◆ Goal ◆
Scale the entries starting with the line that contains "You are a GUI" and going on through the line that contains "pyautogui.click(x=1047, y=371)". Reproduce every line in full, multiply each click coordinate in the answer by 2.4, round to whole numbers with halves going up, and omit the pictures.

◆ Records for this exercise ◆
━━━━━━━━
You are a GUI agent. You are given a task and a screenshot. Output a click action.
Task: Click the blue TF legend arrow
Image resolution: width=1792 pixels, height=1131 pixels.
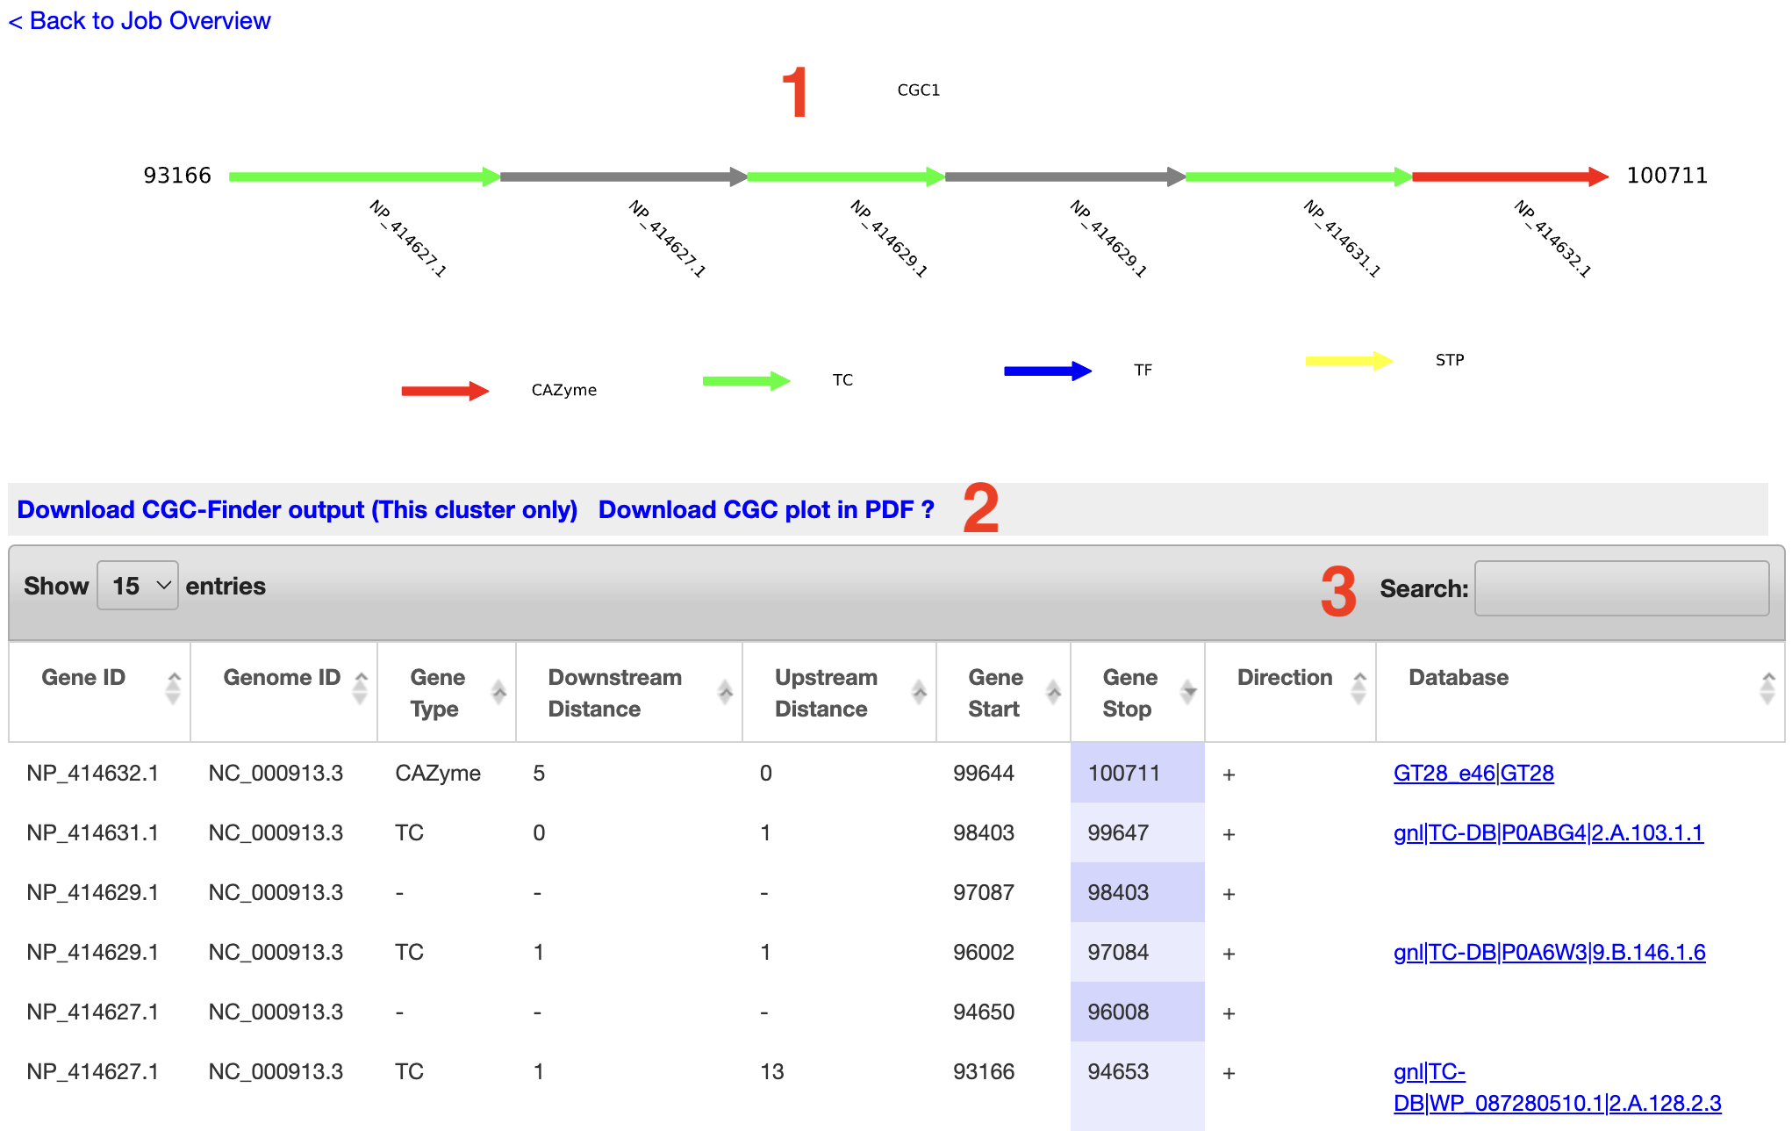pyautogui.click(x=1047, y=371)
━━━━━━━━
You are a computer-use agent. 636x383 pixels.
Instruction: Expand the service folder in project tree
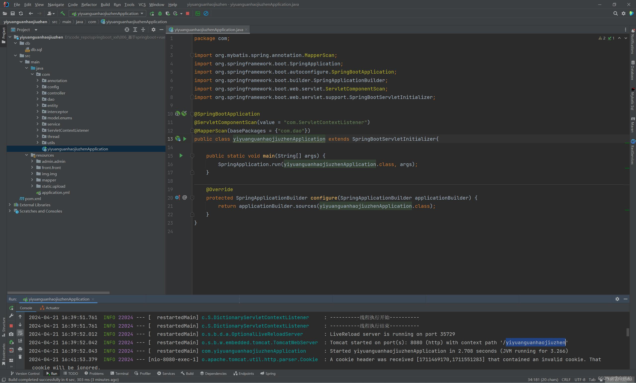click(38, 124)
━━━━━━━━
◆ Result of the task ◆
You are a GUI agent. You are given a task and a screenshot. Output a click action.
Task: Click the blue TF legend arrow
Image resolution: width=1792 pixels, height=1131 pixels.
pyautogui.click(x=2513, y=890)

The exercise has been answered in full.